*** DATASET ENTRIES ***
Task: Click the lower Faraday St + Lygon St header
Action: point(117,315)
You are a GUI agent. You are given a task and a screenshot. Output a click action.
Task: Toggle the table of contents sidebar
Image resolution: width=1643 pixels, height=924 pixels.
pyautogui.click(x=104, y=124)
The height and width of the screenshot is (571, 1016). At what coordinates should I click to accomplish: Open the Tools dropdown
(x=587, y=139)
*** End of DATASET ENTRIES ***
*** DATASET ENTRIES ***
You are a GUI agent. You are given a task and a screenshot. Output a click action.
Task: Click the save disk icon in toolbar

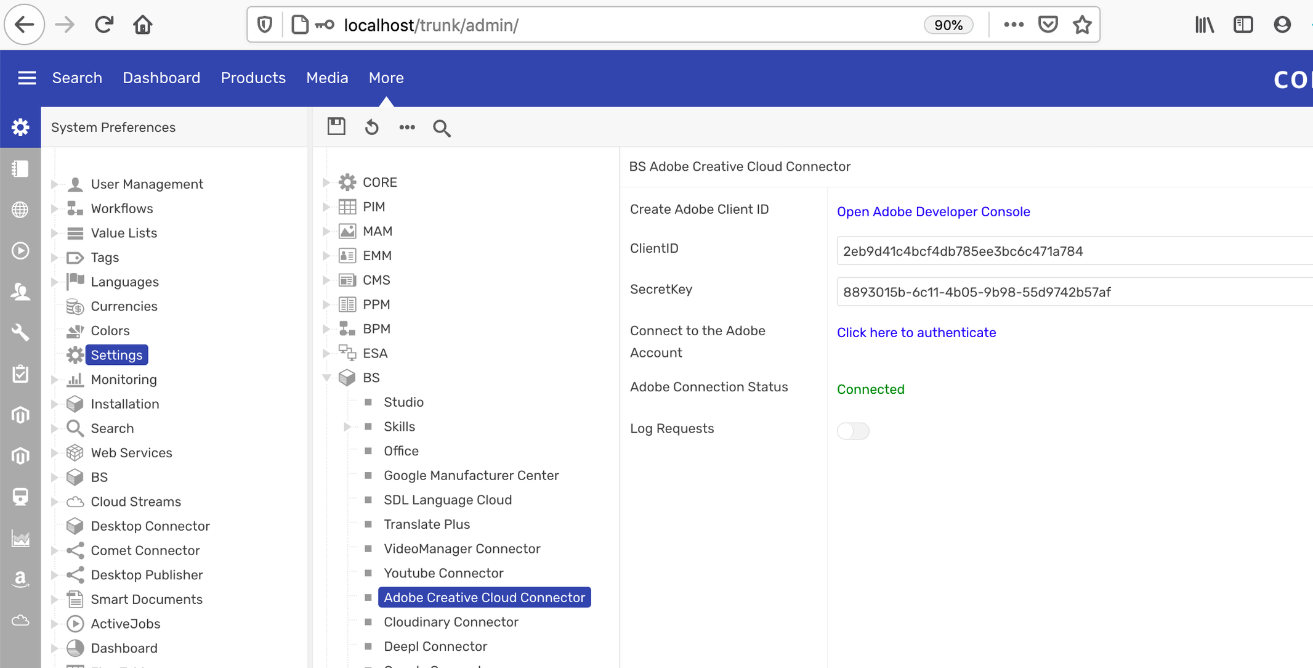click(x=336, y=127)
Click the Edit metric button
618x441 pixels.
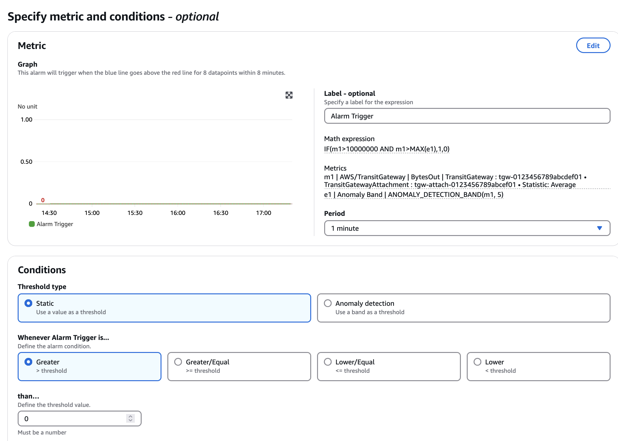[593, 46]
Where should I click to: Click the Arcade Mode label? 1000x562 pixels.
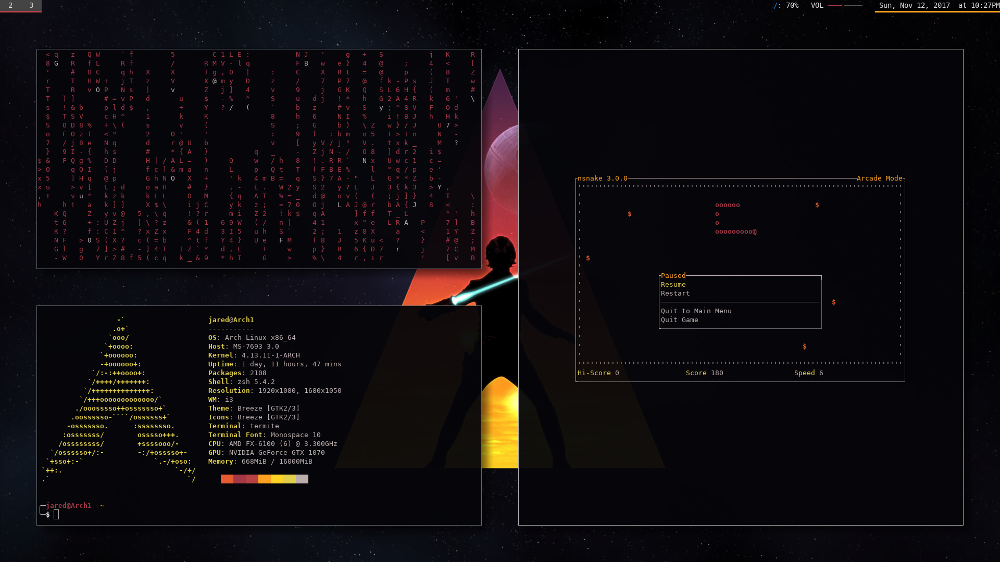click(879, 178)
*** End of DATASET ENTRIES ***
*** DATASET ENTRIES ***
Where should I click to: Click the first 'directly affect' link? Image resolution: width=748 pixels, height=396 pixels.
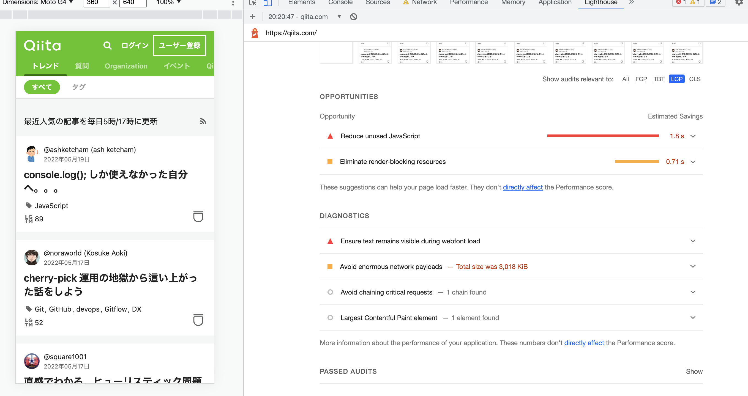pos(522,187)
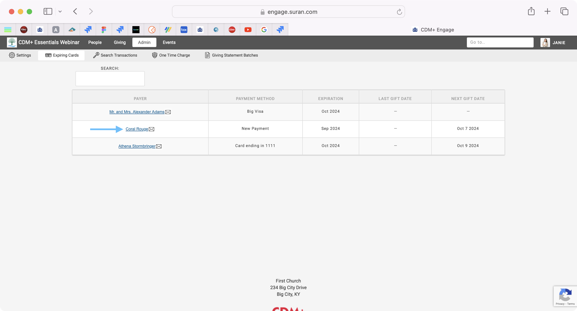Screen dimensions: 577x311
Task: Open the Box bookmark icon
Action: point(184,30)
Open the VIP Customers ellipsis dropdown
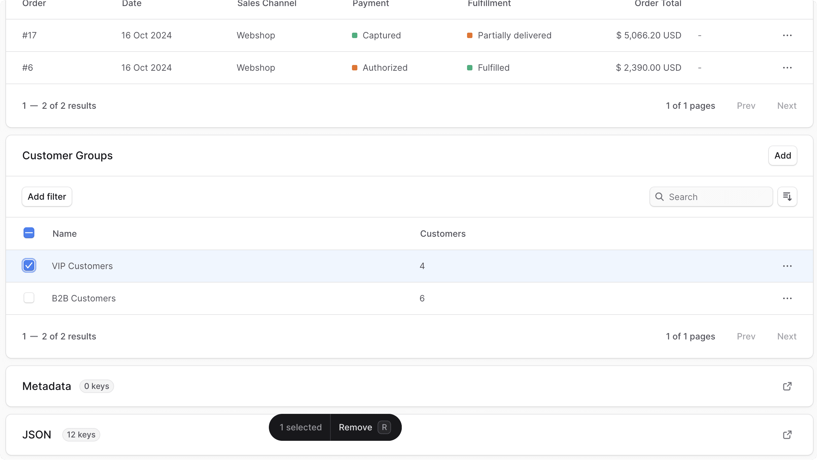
*** End of DATASET ENTRIES ***
Nothing but the lines from the one with "Where should I click to: Click the first" up to and including the one with "Open the VIP Customers ellipsis dropdown" should be printed, exactly as they read above. Please keep the pictures out.

Where should I click to: Click the first 'directly affect' link? Image resolution: width=748 pixels, height=396 pixels.
pos(522,187)
Screen dimensions: 577x311
Task: Open the Box bookmark icon
Action: point(184,30)
Open the VIP Customers ellipsis dropdown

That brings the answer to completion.